Bumb on Monday enjoined portions of the law that barred firearms in libraries and museums, bars and restaurants that serve alcohol, entertainment facilities like stadiums and concert venues, and all private property where owners had not expressly consented to allow firearms.
“New Jersey’s law blocking right to carry is going down in a flaming ash heap, and today’s action was a step in that process. Governor Murphy needs to stop trampling citizens’ rights and instead crack down on actual criminals if he ever hopes to hold higher office outside of New Jersey,” said Scott Bach, executive director of the Association of New Jersey Rifle and Pistol Clubs.
The association is a plaintiff in Siegel v. Platkin, a broad challenge to the gun law seeking to invalidate a larger number of restrictions, including prohibitions on firearms in casinos, schools, and parks that have existed for decades.
The state had argued the cases should fall before Judge Karen Williams, an appointee of President Joe Biden presiding over Siegel because the case before her was filed first — by minutes — and was the more expansive challenge to the law. Both complaints were filed on Dec. 22, the day Murphy signed the bill into law.
But attorneys for Aaron Siegel and the New Jersey Association of Rifle and Pistol Clubs argued that consolidating the cases into the other case — Koons v. Reynolds — would be the more efficient option because Bumb had already done the research needed to issue temporary restraints in that case.
A spokesperson for the governor did not return a request seeking comment, and a spokesperson for Platkin declined to comment. It’s not clear whether the state will seek to appeal the temporary restraining order Bumb issued Monday.

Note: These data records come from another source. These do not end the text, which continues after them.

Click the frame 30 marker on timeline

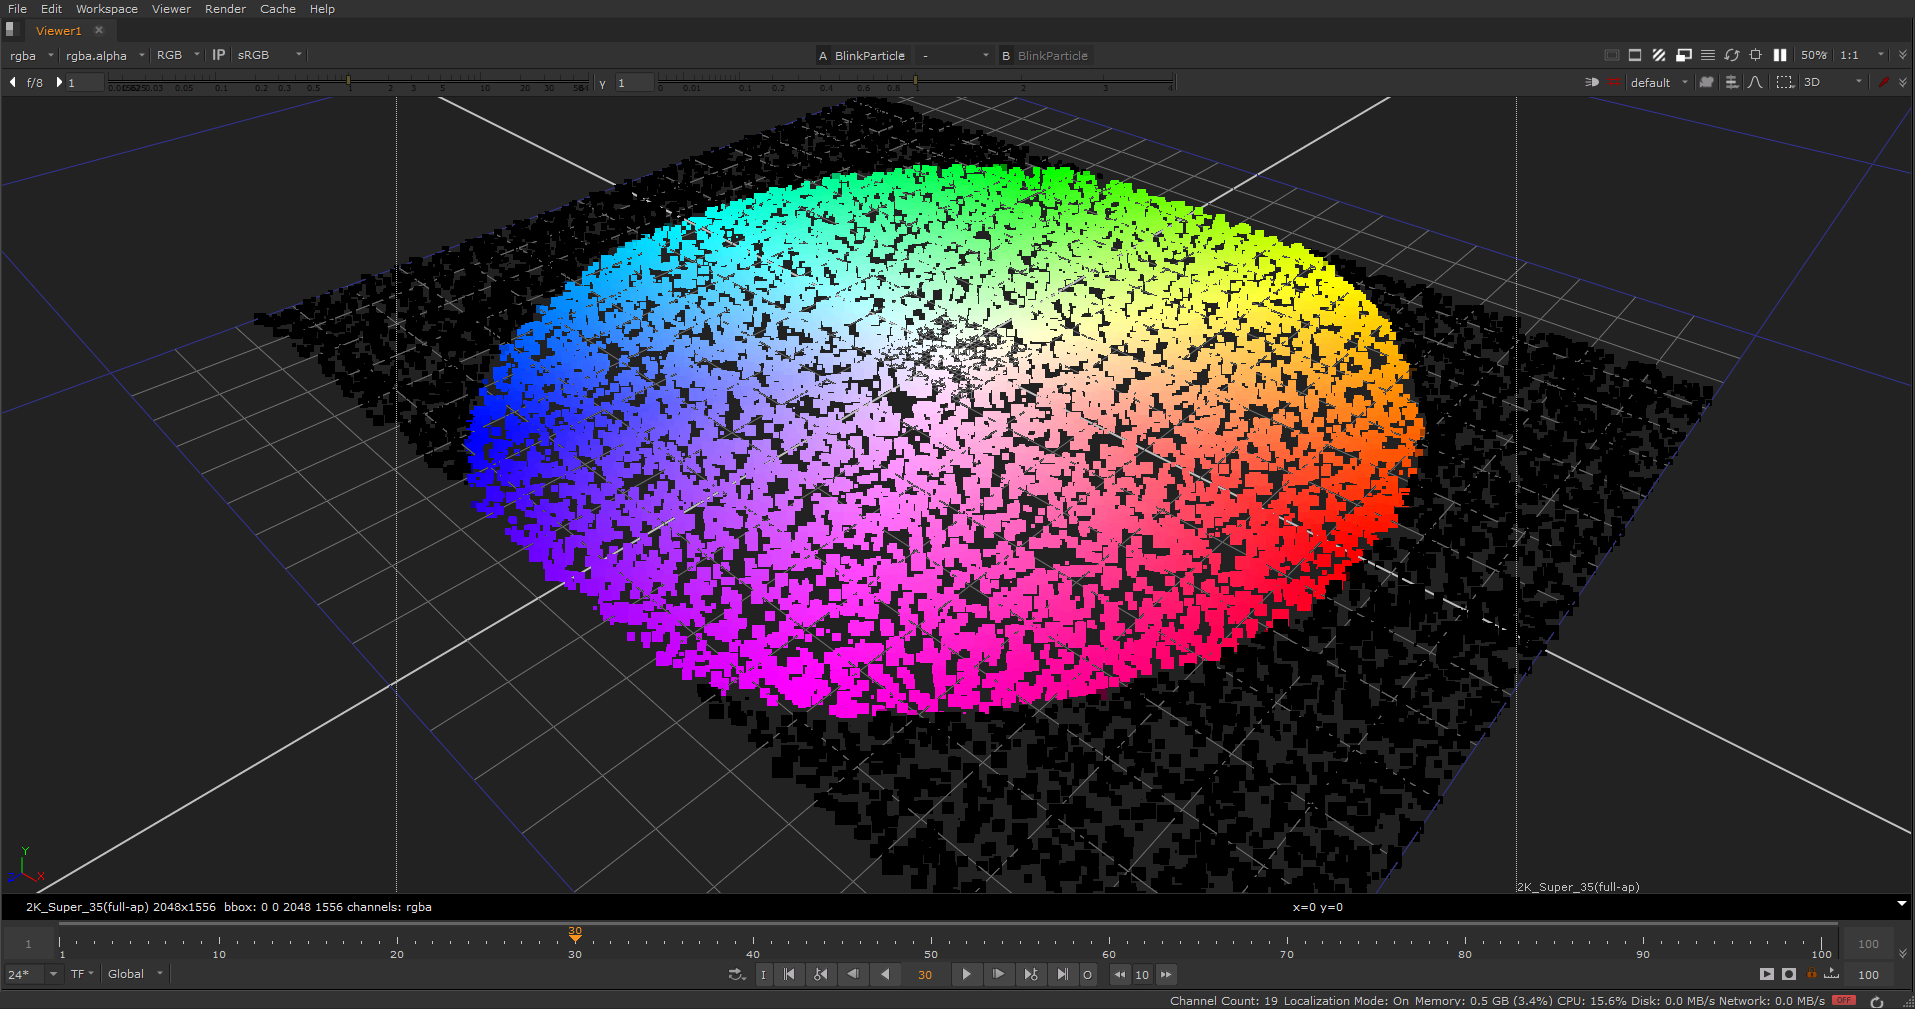[x=575, y=938]
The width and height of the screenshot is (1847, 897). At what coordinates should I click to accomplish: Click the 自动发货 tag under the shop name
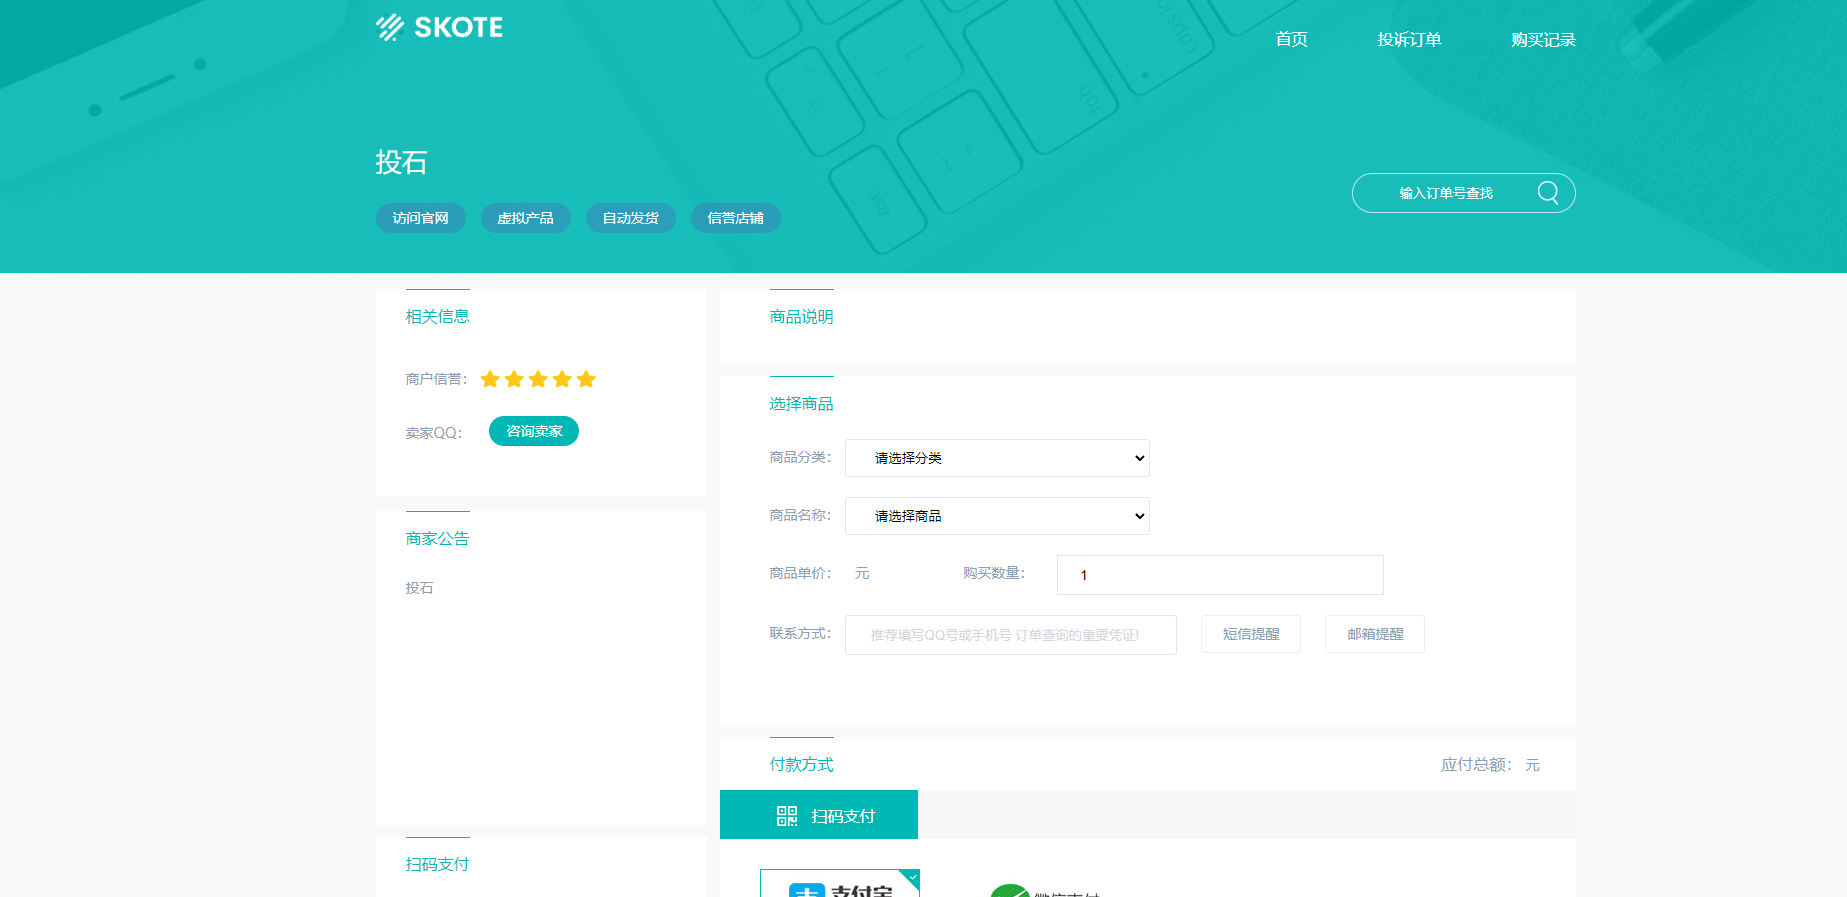point(630,218)
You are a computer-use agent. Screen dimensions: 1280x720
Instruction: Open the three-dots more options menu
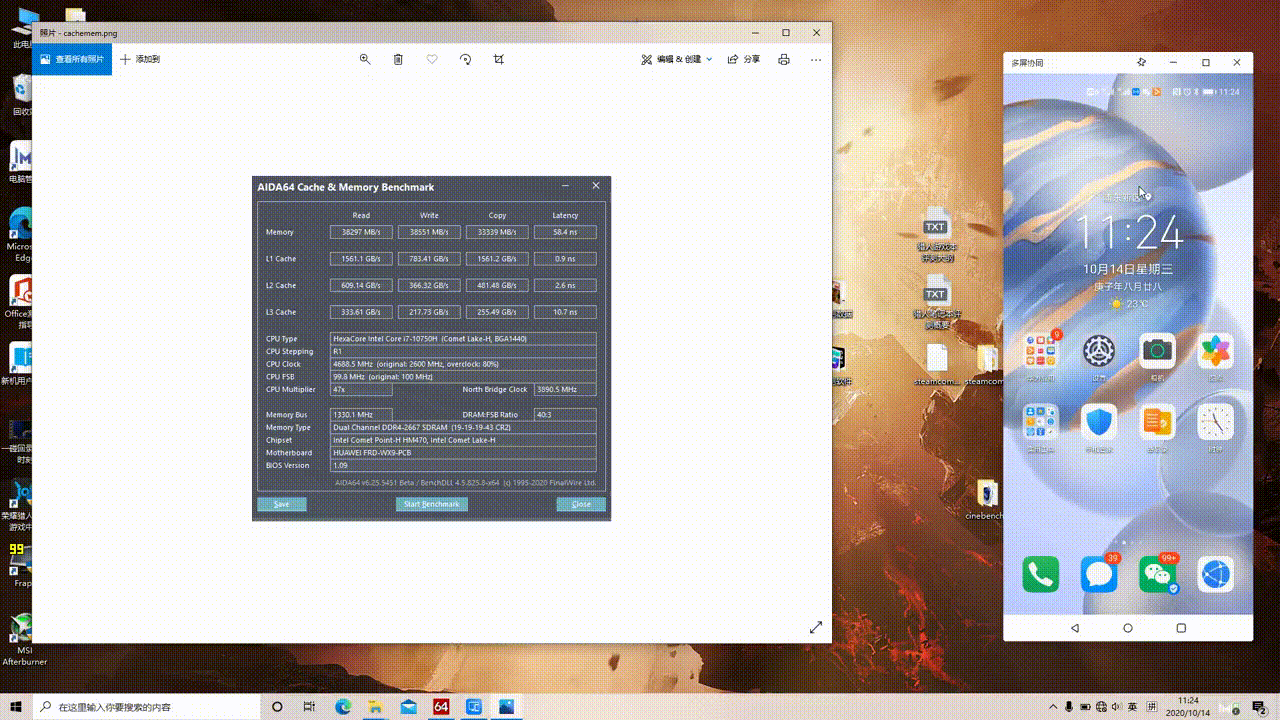coord(816,60)
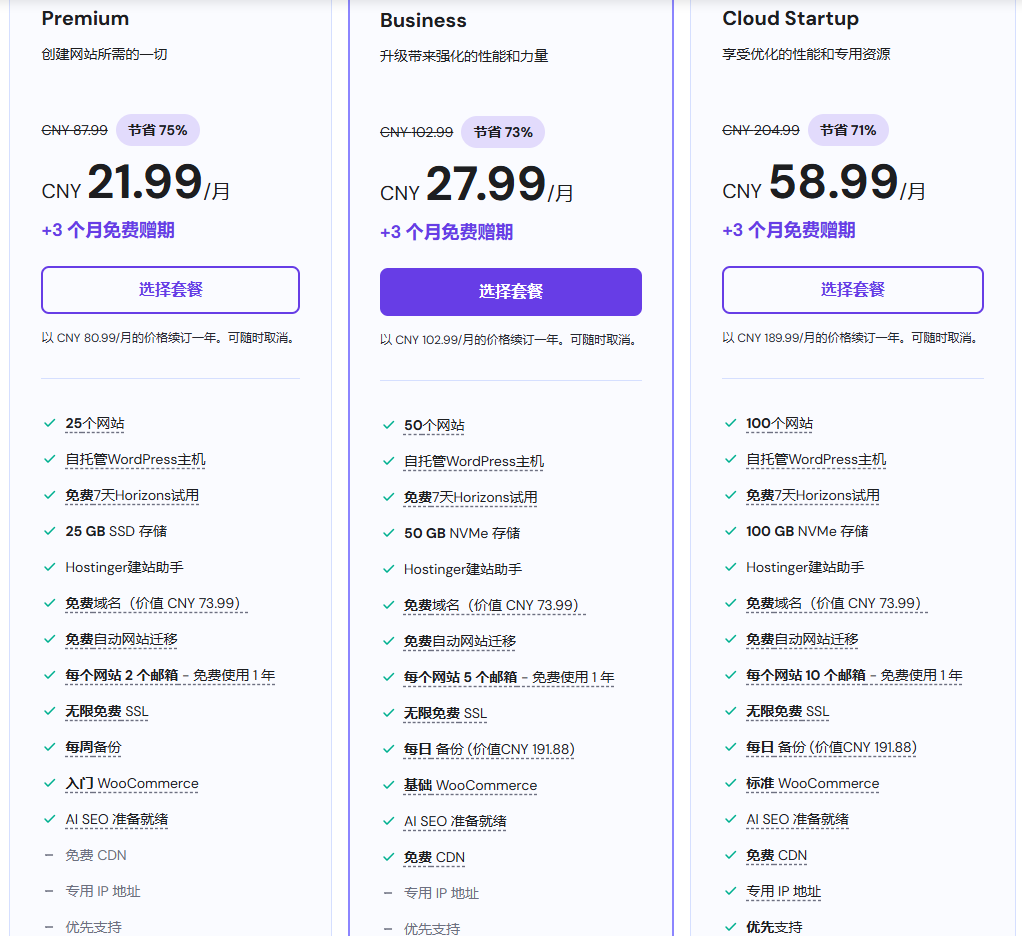
Task: Click the dash icon beside Premium's 免费 CDN
Action: tap(49, 855)
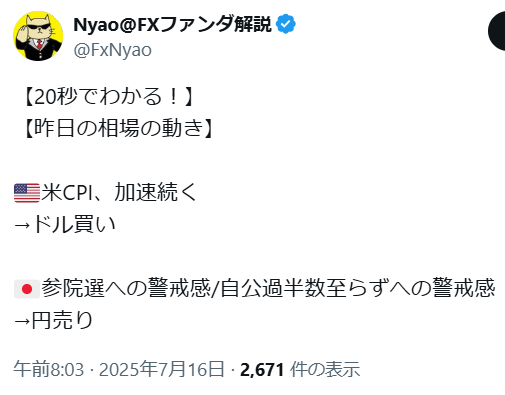Click the 【20秒でわかる！】 headline text
The height and width of the screenshot is (395, 505).
108,97
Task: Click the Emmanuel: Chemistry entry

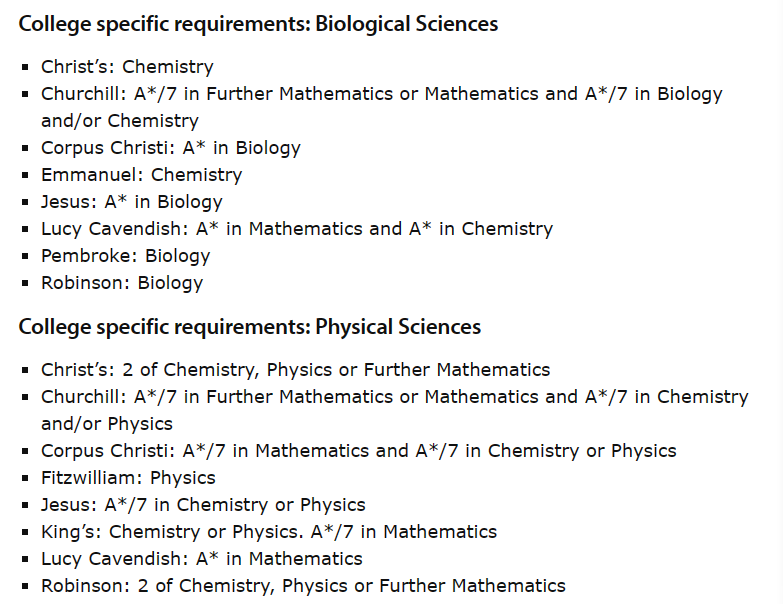Action: 141,175
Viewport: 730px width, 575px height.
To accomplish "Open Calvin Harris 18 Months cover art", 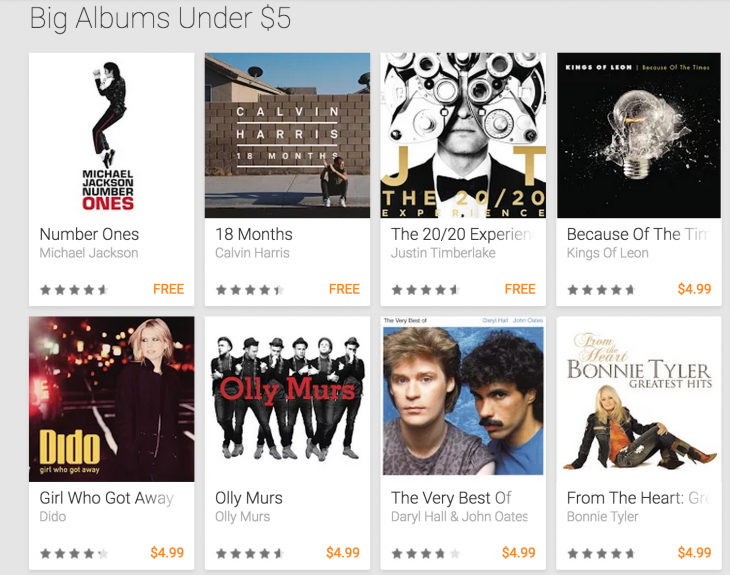I will pyautogui.click(x=287, y=135).
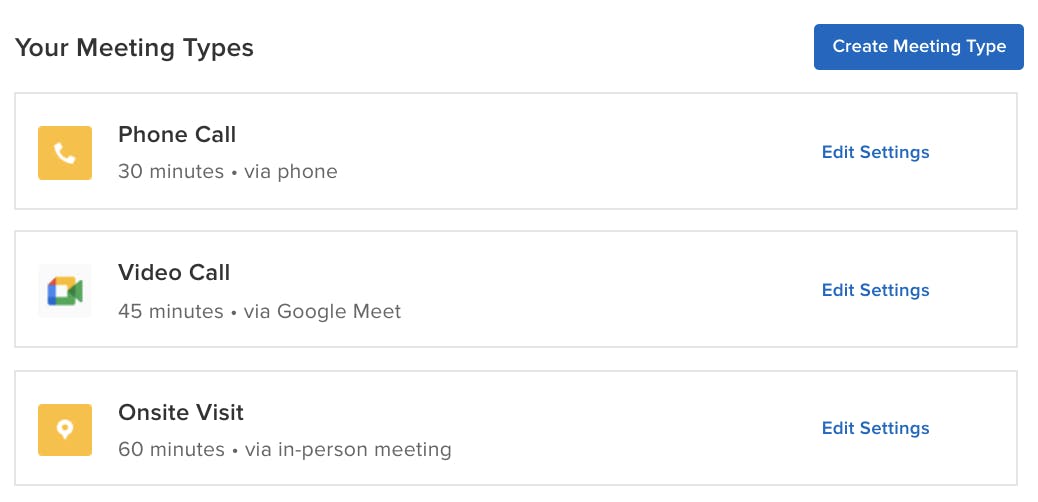
Task: Click the yellow location pin icon
Action: tap(65, 430)
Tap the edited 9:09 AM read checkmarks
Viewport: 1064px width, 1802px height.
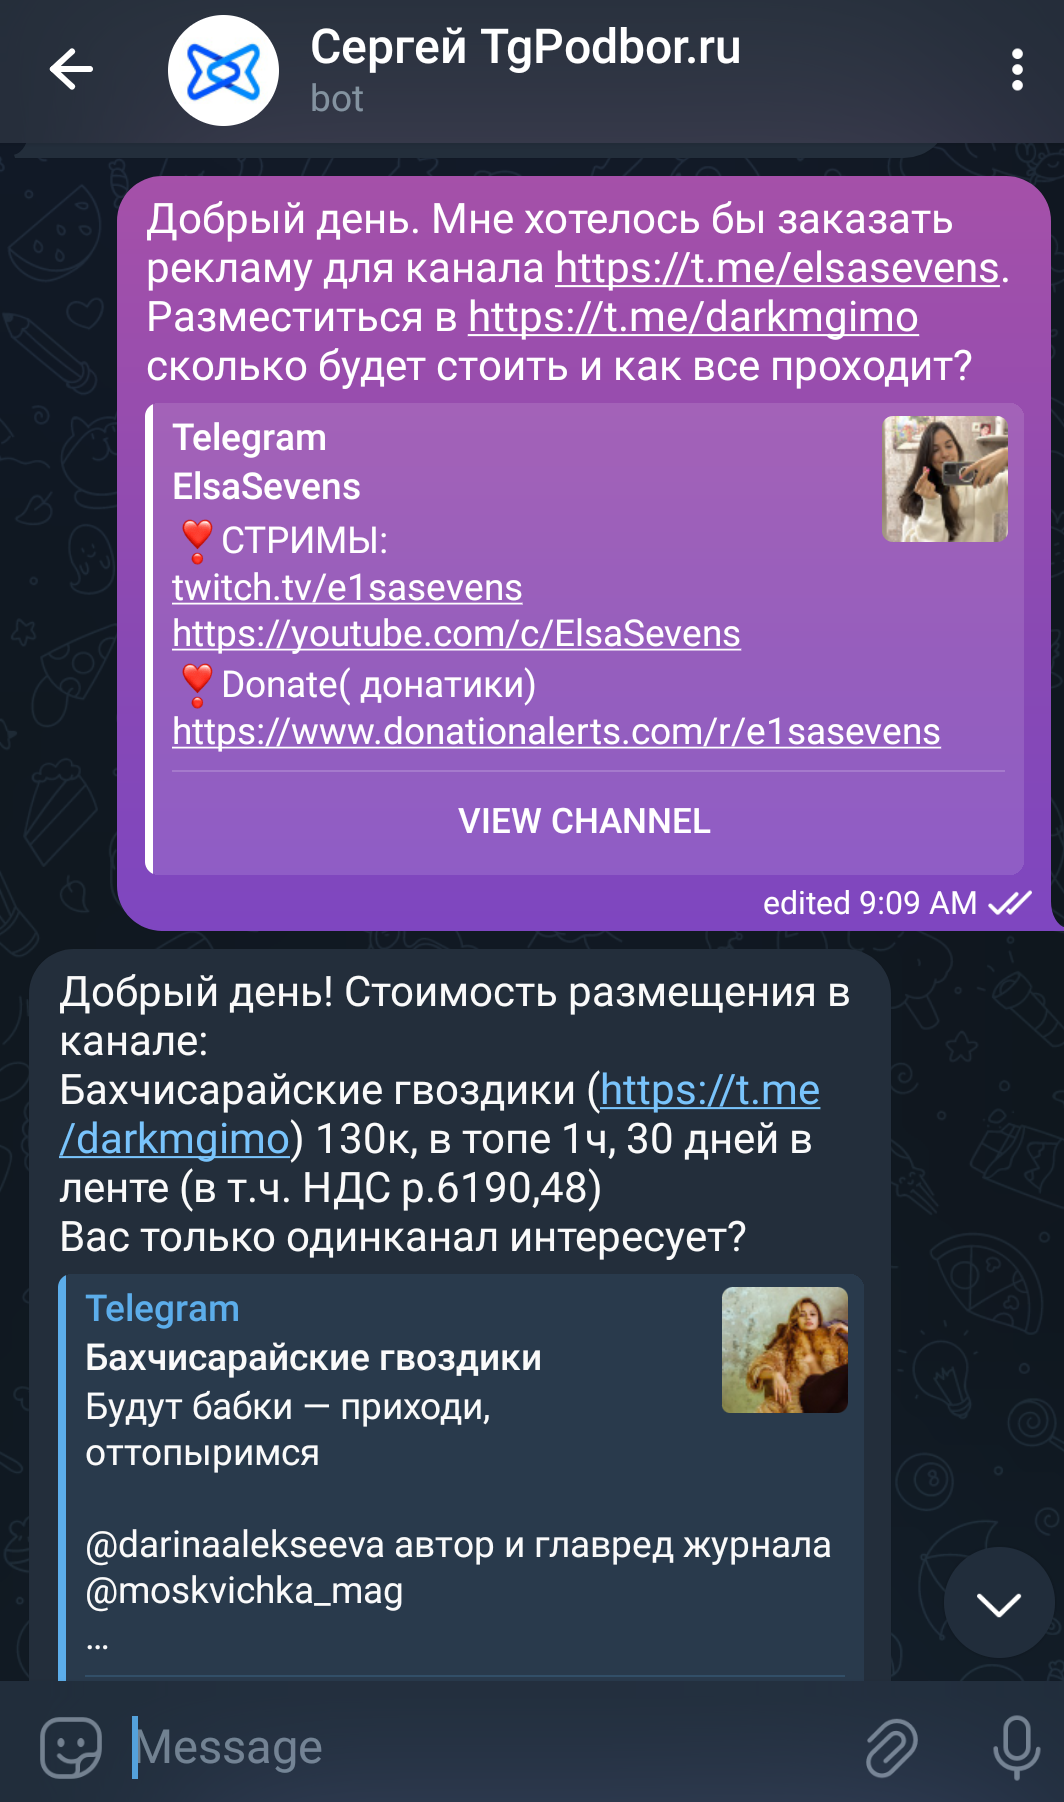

Courts consolidate cases to more efficiently use judiciary resources and prevent duplicative rulings that can conflict with one another.
The state had sought to consolidate Koons v. Reynolds, the narrower challenge, under Williams and argued in its filings that Bumb’s decision to temporarily enjoin parts of the law cut against the U.S. Supreme Court’s Bruen decision, which bounded how restrictive states’ concealed carry laws could be but allowed for limits “consistent with the nation’s historical tradition of firearm regulation.”
Platin and a Murphy spokesman alleged Bumb misapplied the Supreme Court ruling by rejecting as precedent a series of historic firearm restrictions from around the country and by improperly dismissing other historical laws as outliers.
The briefing schedule for the consolidated case remains unclear, though Daniel Schmutter, attorney for the Siegel plaintiffs, on Friday asked Bumb to rule on a broader motion for temporary restraints, charging her conclusions in the Koons case could be applied to the significantly broader restraints sought in Siegel.
That motion was delayed by the Koons restraining order, and Williams deferred a decision on it after hearing oral arguments Thursday, instead leaving it to Bumb’s discretion after she moved to consolidate the two cases.